Jean Rhys’ writing represents the poetry of the downtrodden and vanquished, who nevertheless display an obstinate pride from time to time and an occasional wild streak, like the black cat in the story ‘Kikimora’. There remains something untamed about the narrator. Her language is simple, eloquent, almost child-like in its simplicity. The narrators come across as pathetically naive at times, cynical and world-weary at other times, but they often surprise the men in their lives or the reader (and even, occasionally, themselves).

Jean Rhys at about the time of the publication of 'Sleep It Off Lady'
Jean Rhys at about the time of the publication of ‘Sleep It Off Lady’

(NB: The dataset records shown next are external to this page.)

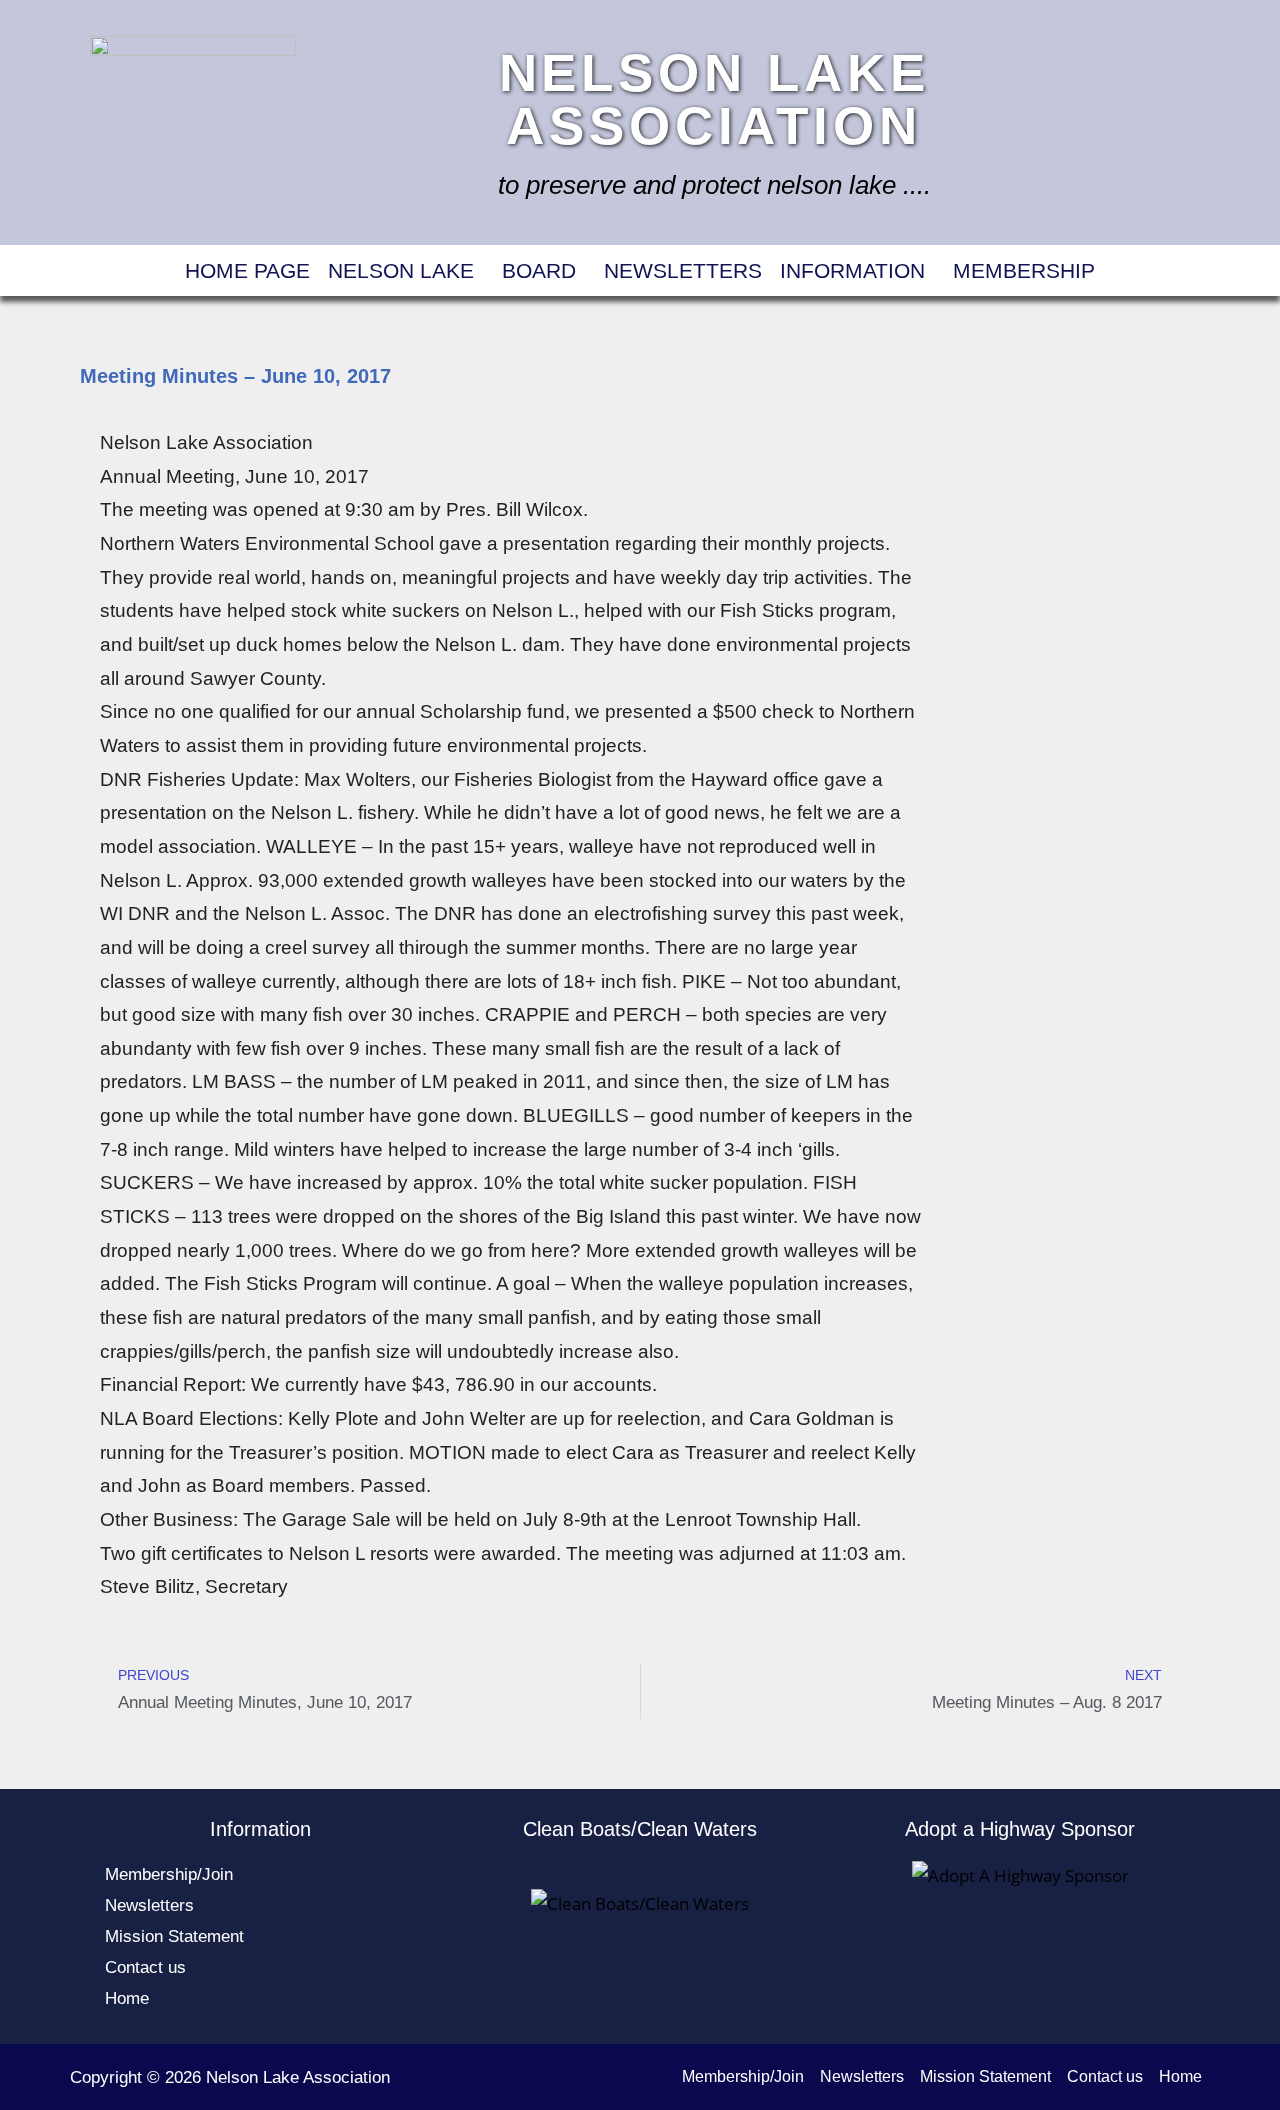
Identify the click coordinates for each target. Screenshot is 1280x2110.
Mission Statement (174, 1936)
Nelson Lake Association (714, 99)
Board (539, 270)
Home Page (247, 270)
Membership (1024, 270)
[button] (406, 270)
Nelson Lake (401, 270)
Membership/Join (169, 1874)
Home (127, 1998)
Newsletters (683, 270)
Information (852, 270)
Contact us (145, 1967)
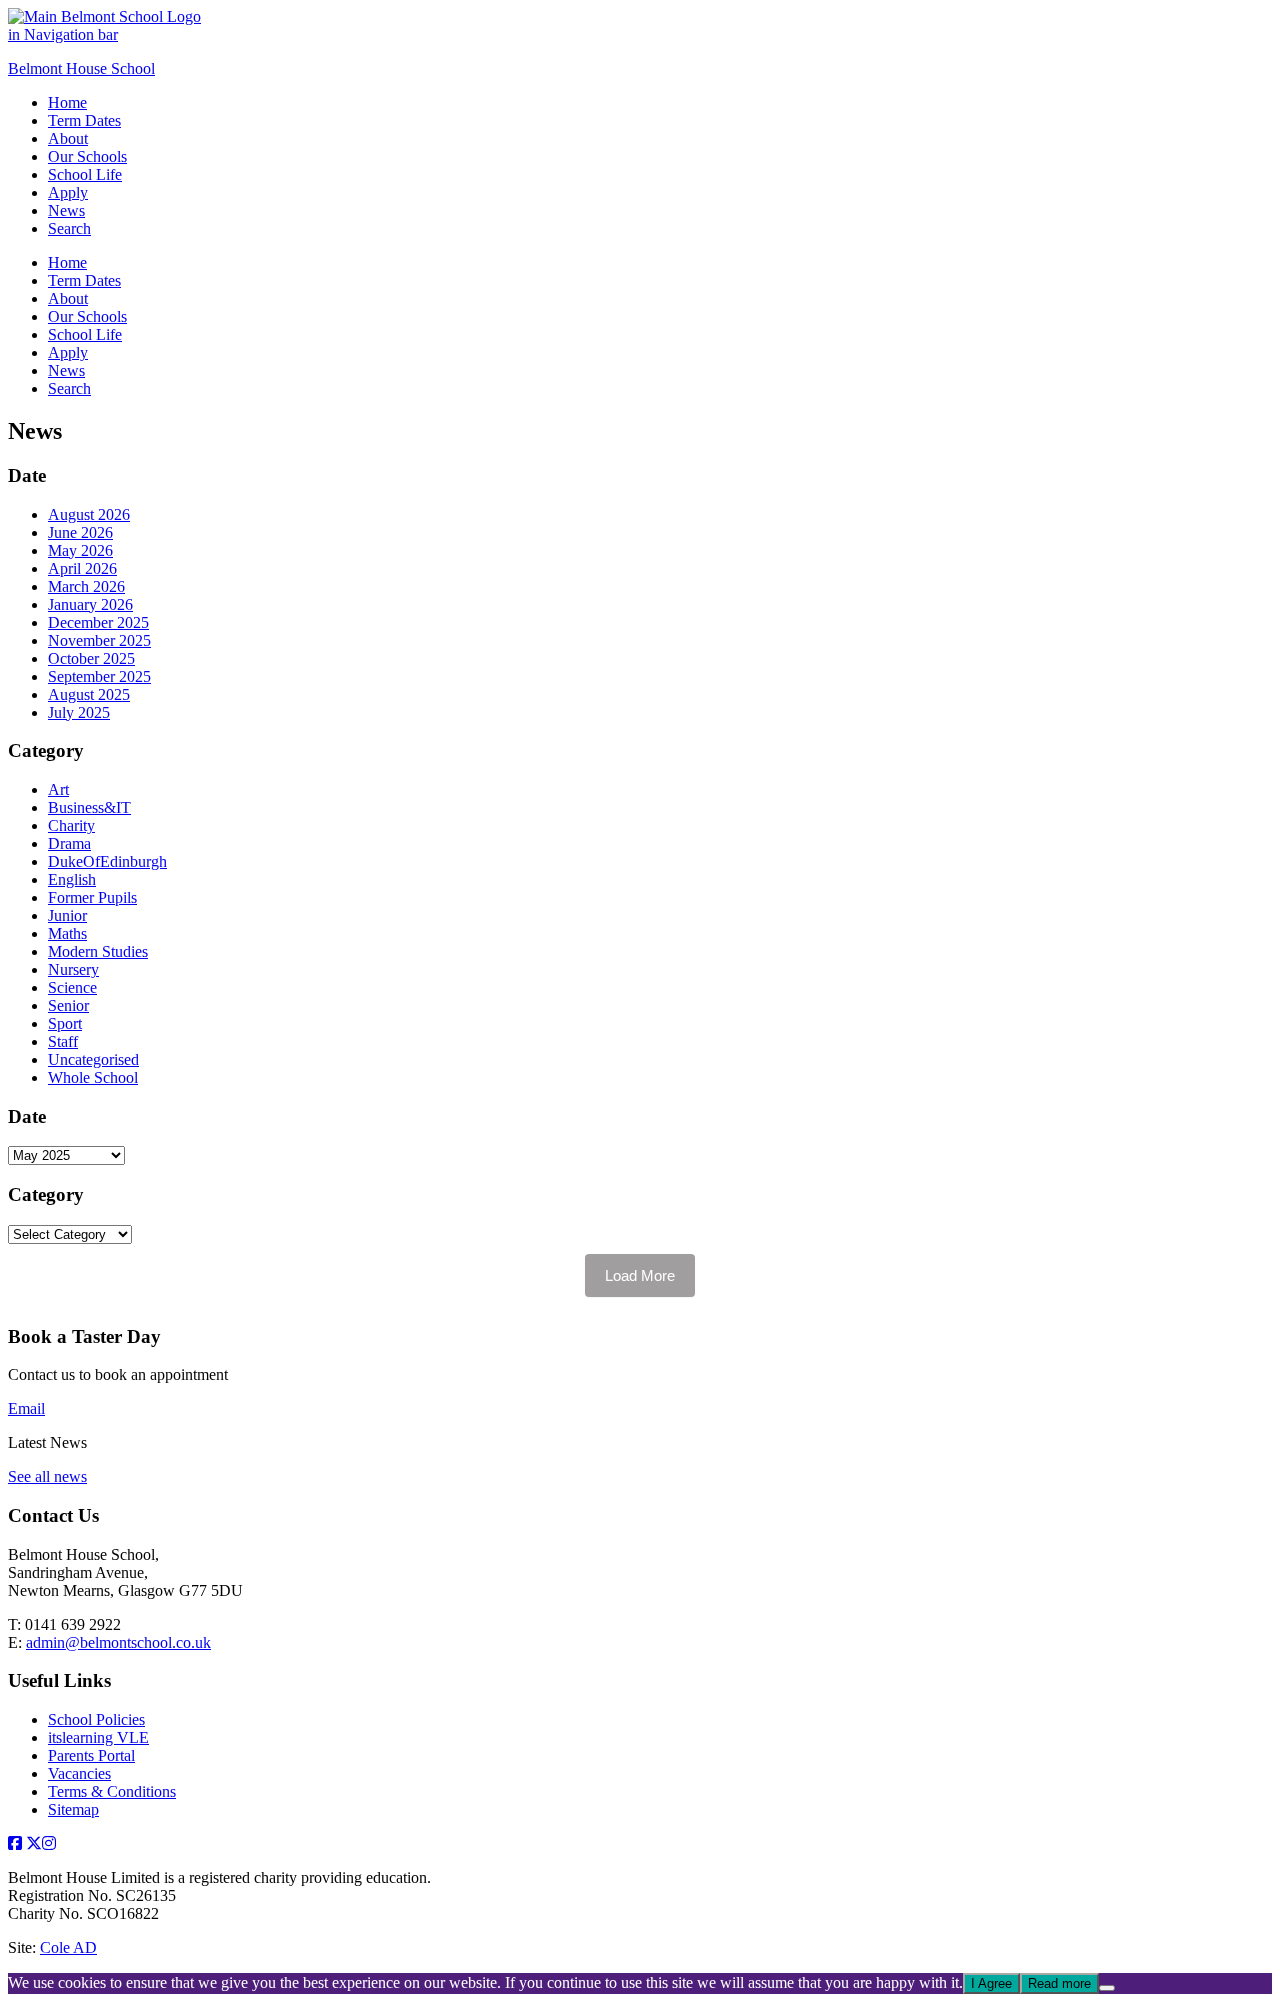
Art (58, 789)
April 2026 (82, 568)
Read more (1059, 1983)
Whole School (93, 1077)
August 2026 (89, 514)
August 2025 (89, 694)
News (66, 210)
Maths (67, 933)
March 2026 (86, 586)
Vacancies (79, 1773)
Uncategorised (93, 1059)
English (72, 879)
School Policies (96, 1719)
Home (67, 102)
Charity (71, 825)
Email (26, 1408)
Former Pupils (92, 897)
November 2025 (99, 640)
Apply (68, 192)
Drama (69, 843)
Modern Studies (98, 951)
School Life (85, 174)
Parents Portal (91, 1755)
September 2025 (99, 676)
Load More (640, 1275)
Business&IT (89, 807)
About (68, 138)
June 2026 (80, 532)
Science (72, 987)
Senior (68, 1005)
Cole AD (68, 1947)
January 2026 (90, 604)
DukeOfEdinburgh (107, 861)
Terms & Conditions (112, 1791)
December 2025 (98, 622)
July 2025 (79, 712)
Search (69, 228)
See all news (47, 1476)
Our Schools (87, 156)
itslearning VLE (98, 1737)
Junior (67, 915)
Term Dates (84, 120)
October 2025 (91, 658)
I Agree (991, 1983)
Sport (65, 1023)
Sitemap (73, 1809)
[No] (1107, 1988)
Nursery (73, 969)
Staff (63, 1041)
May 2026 (80, 550)
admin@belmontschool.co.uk (118, 1642)
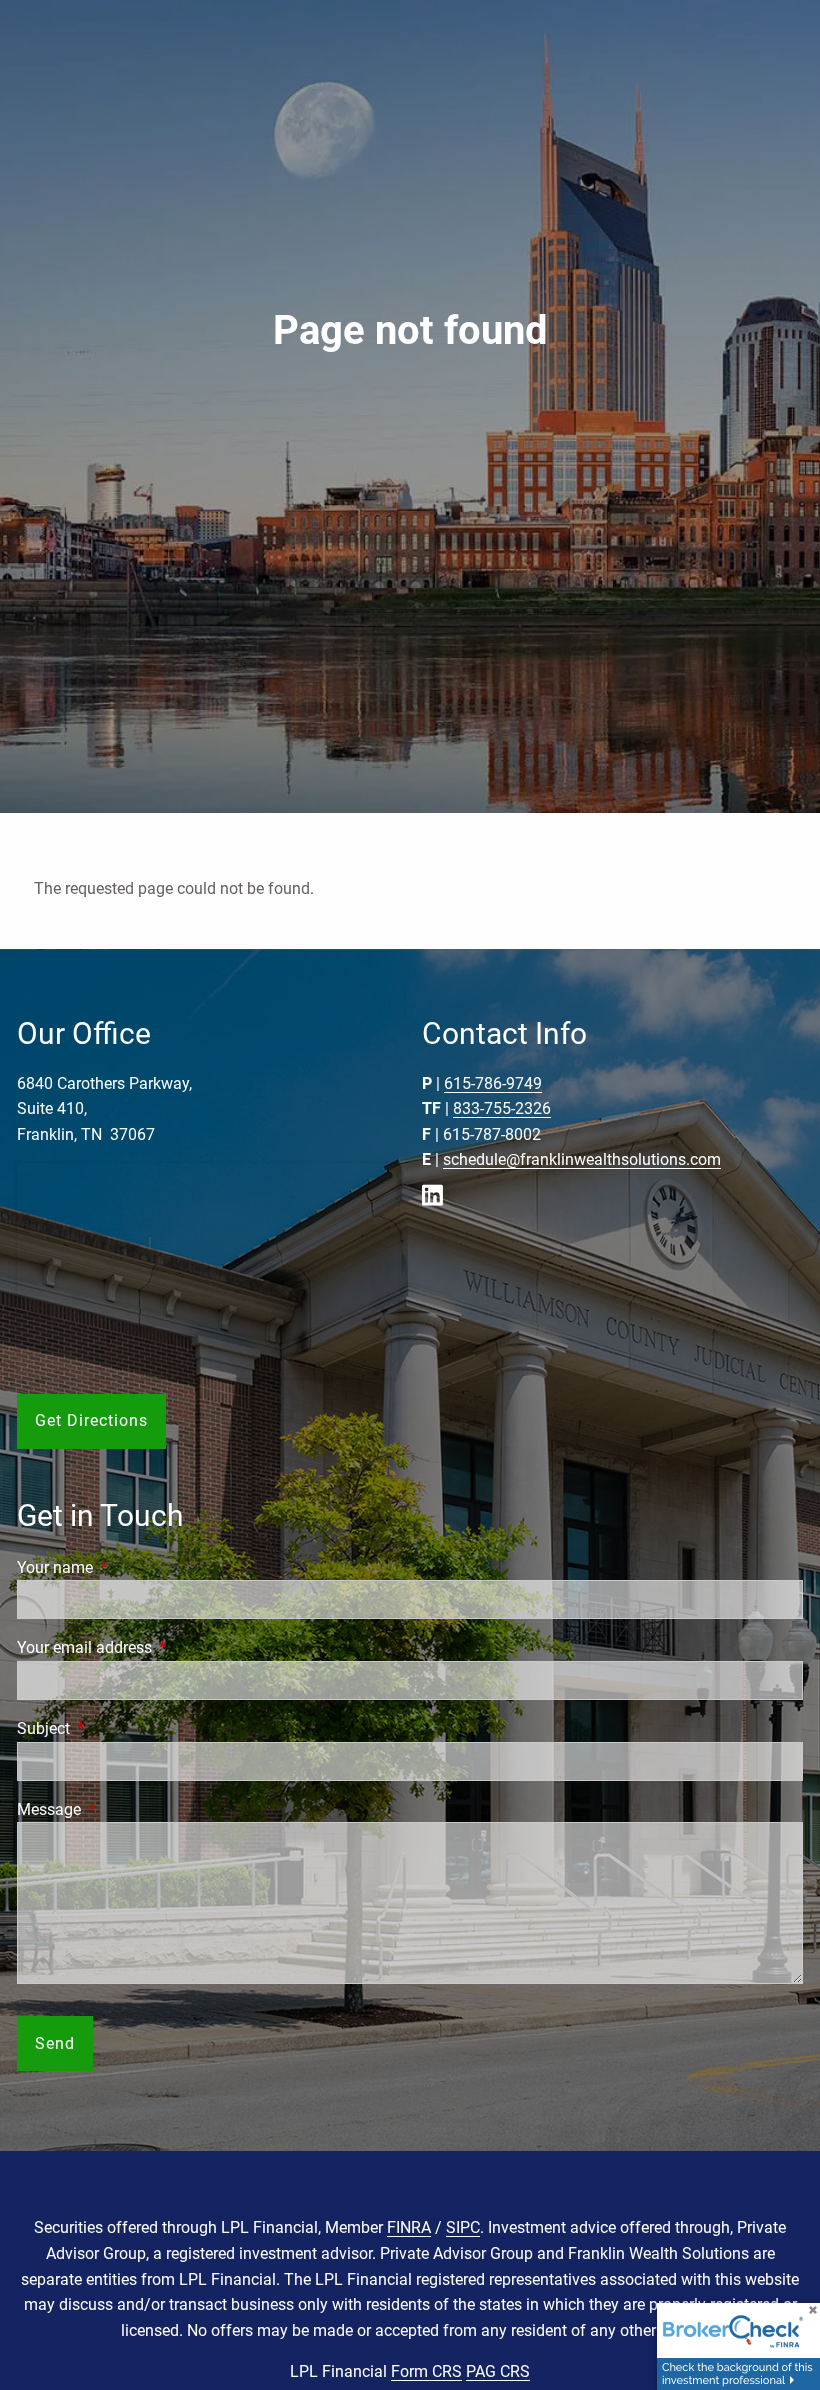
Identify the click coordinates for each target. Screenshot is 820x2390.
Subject (118, 1728)
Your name (130, 1567)
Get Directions (91, 1420)
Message (124, 1809)
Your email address (159, 1647)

Inevitably, you’ll find the fictional account (because it was finished) far more lucid about the fear of illness and old age, the inevitable decline and raging against it, and finally some kind of troubled acceptance of death. But there is a lot more self-deprecating humour in her autobiography. Take for instance, her delightful anecdote about being a governess to a small, solemn little boy and getting lost on the way back from the park. So typical of the well-meaning but accident-prone and muddled heroines of Rhys’ novels.

Sometimes now I smile when I think there is a middle-aged, or even elderly, man in Paris with an unnecessary hatred of everything English, and vague memories of a thin Englishwoman in black who tried to kidnap him.

In today’s world, when everyone bares their soul and the kitchen sink on their blogs and in personal memoirs, does Jean Rhys’ brutal honesty still have the power to shock? Perhaps not, but it’s not about the subject matter, the relentless drabness and numbing one’s senses in alcohol. It is about transcending greyness, about turning it into luminous prose. Thank you to Eric and Jacqui for initiating #ReadingRhys week and thereby reminding us once more just what a consummate artist she is.